» **WORK TO COMPLETE**: Return an exact copy of the lines from the one holding "Viewport: 558px width, 418px" to the end of the data, including both the starting and final lines. Leave the pictures out.
+++++
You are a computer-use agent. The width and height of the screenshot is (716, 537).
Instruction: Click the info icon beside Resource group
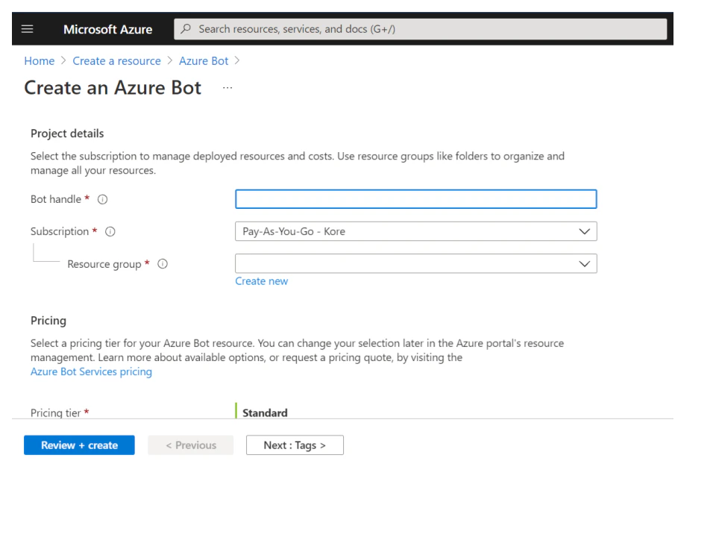tap(163, 263)
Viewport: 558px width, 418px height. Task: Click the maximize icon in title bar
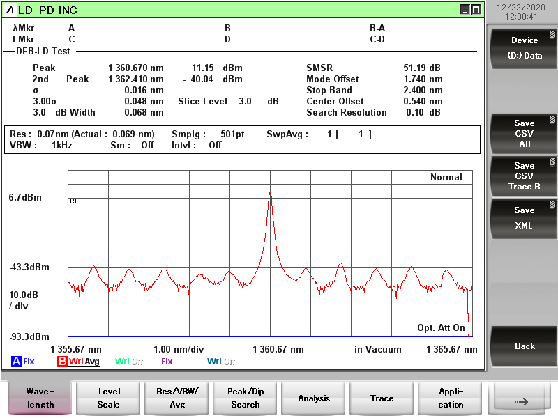pos(476,10)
+++++
» **WRITTEN ANSWER**:
Viewport: 558px width, 418px height. Task: Click the maximize icon in title bar
pos(476,10)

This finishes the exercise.